Żeby rzeczywiście tak dużo przypadków takich bylo przy spaniu czy karmieniu na leżąco to chyba nikt by się na to nie decydował
Mój synek śpi ze mną ze względu na to ,że przy mnie czuje się bezpiecznie i nie budzi się tak często jak to było w łóżeczku.W nocy gdy mały chce do piersi to i tak muszę wstać bo on w innej pozycji jak klasyczna nie toleruje.
Bardzo chciałabym aby spał osobno ale on nie chce.Gdy odkładałam go po karmieniu do łóżeczka to jest krzyk :(
Wierzę Wam ,że takie przypadki się zdarzają,na szczęście bardzo rzadko.
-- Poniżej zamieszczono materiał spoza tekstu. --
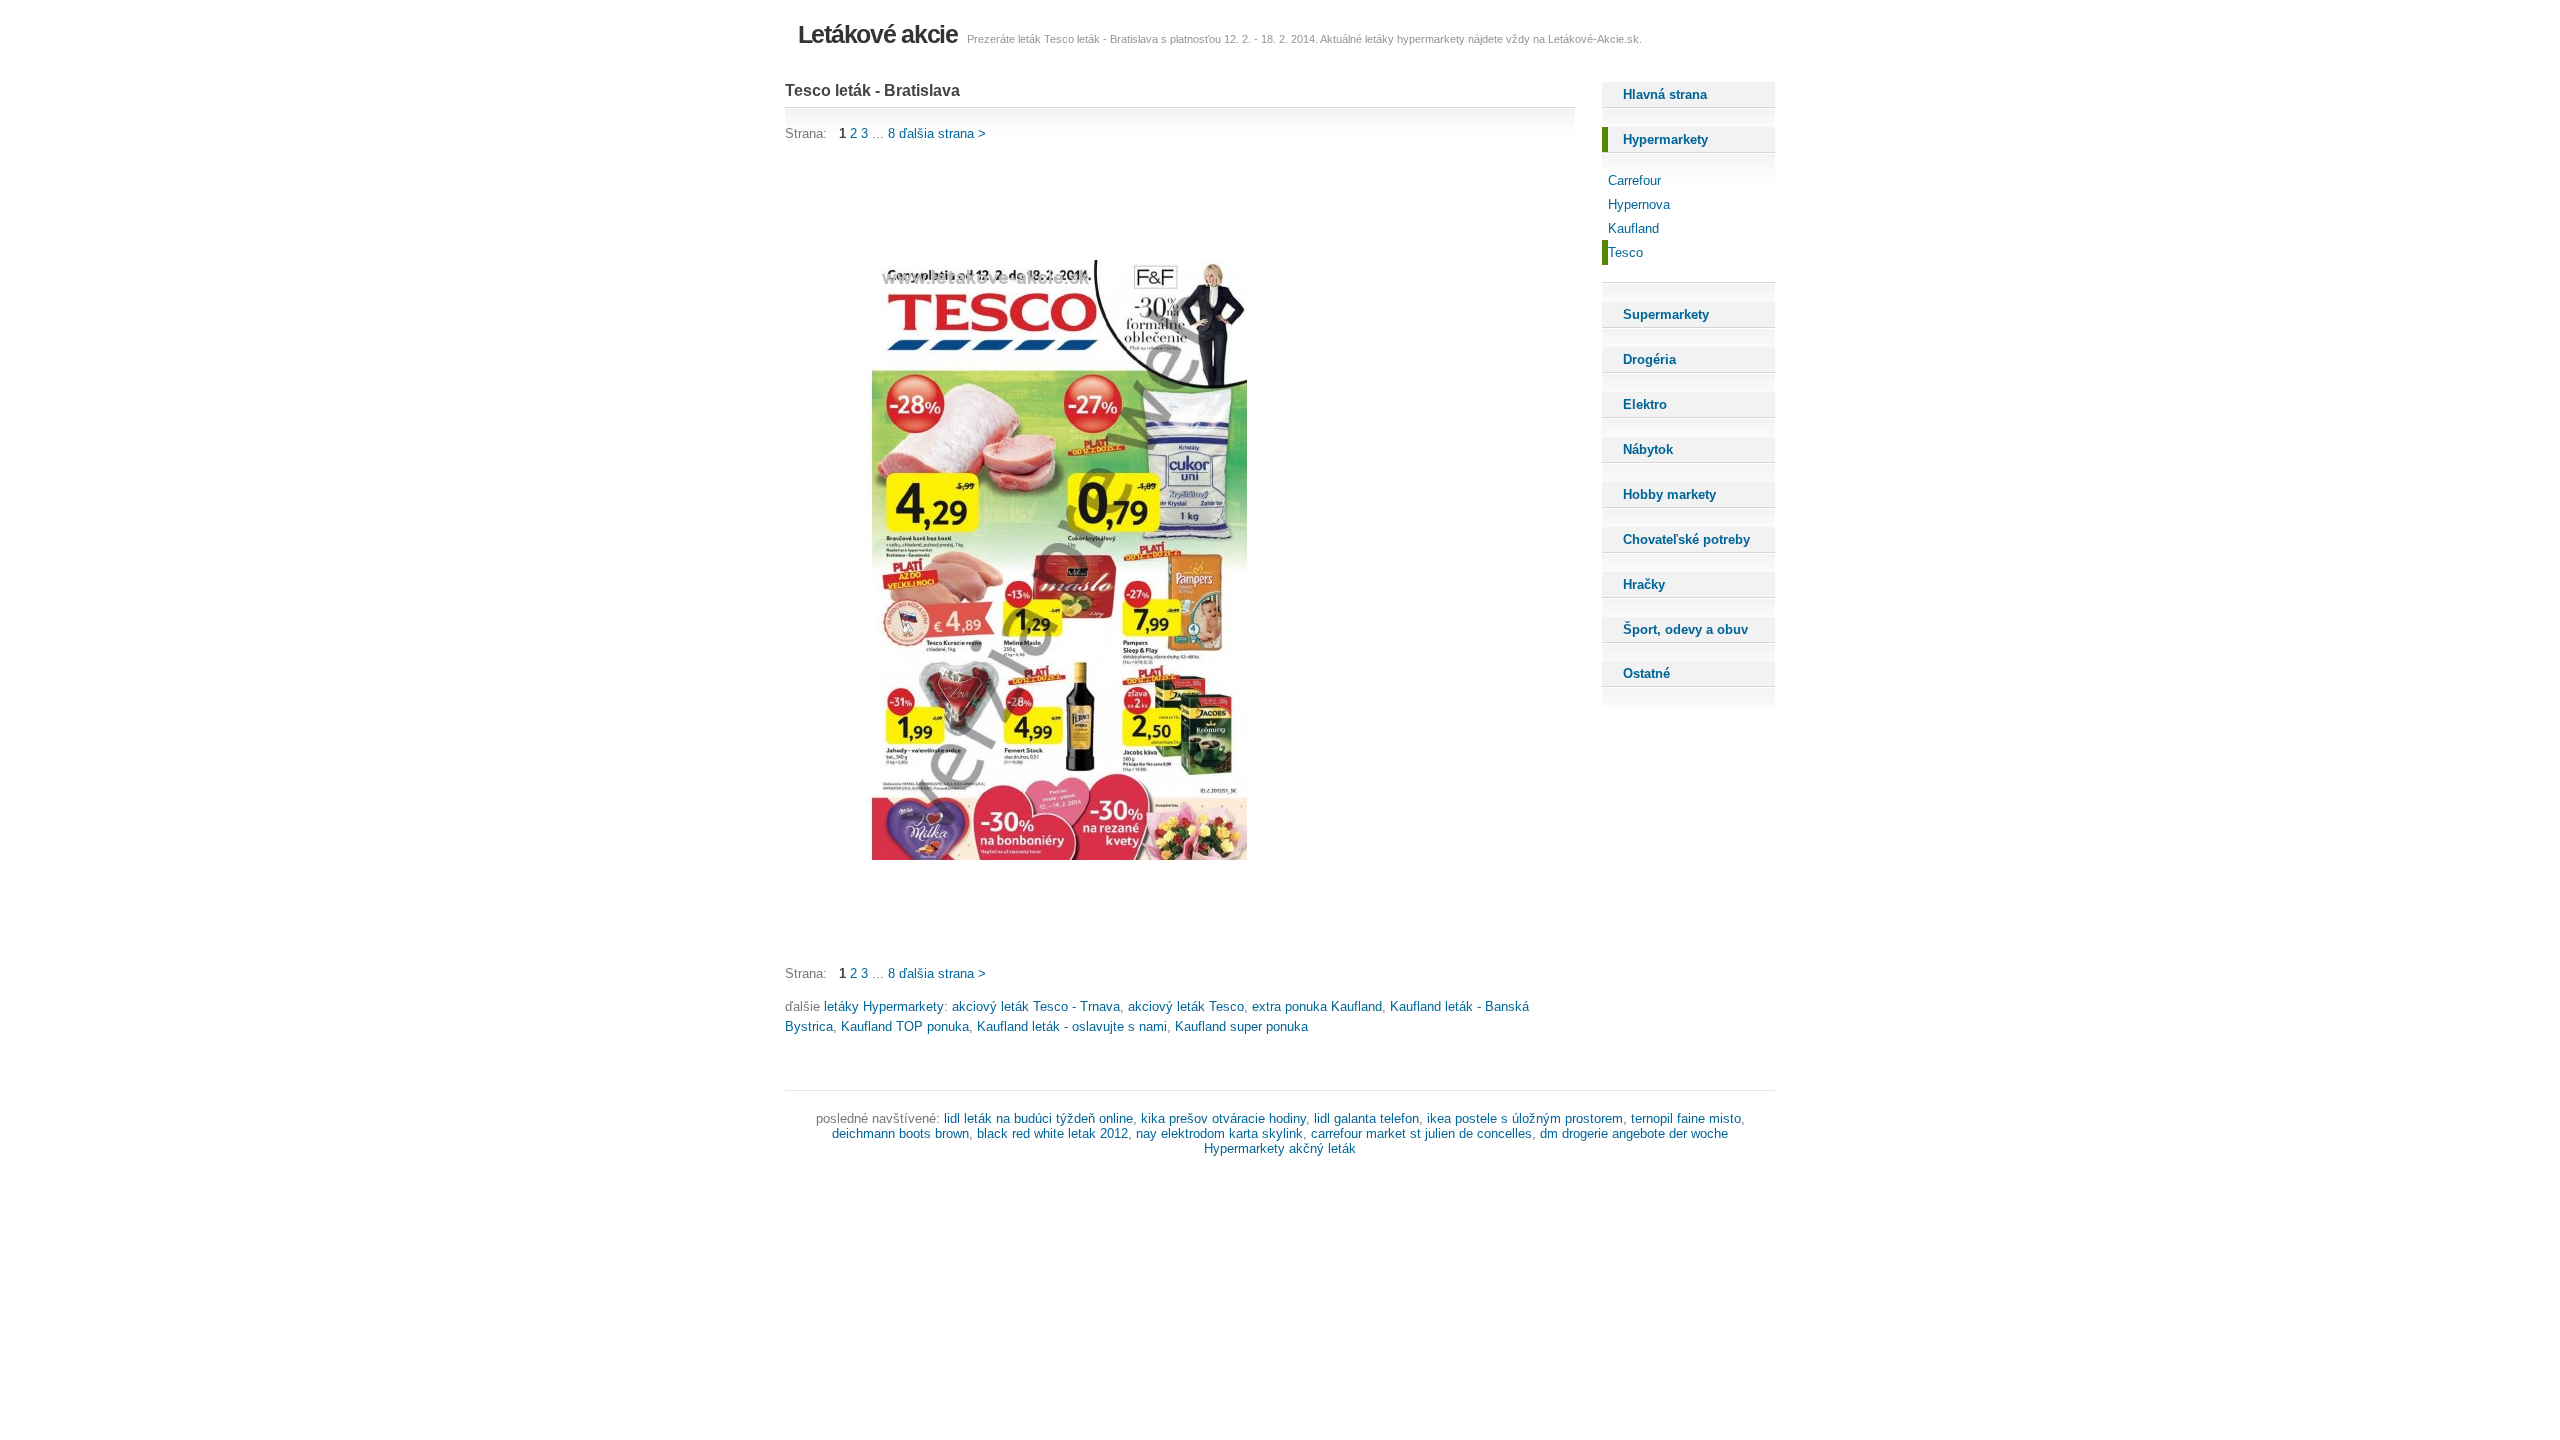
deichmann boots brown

To prawda, że jedne mamy śpią na czuja, a innych nie obudzi bomba atomowa, jednak więcej jest tych mam, które na każdy choć najmniejszy ruch dziecka się budzą, bo właśnie bardziej czuwają, niż śpią. Co do mężczyzn, to chyba większość ma twardy sen, że oni często nawet nie słyszą, że dziecko płacze, a co dopiero, jakby mieli usłyszeć, jak np. dziecko przewraca się z boku na bok.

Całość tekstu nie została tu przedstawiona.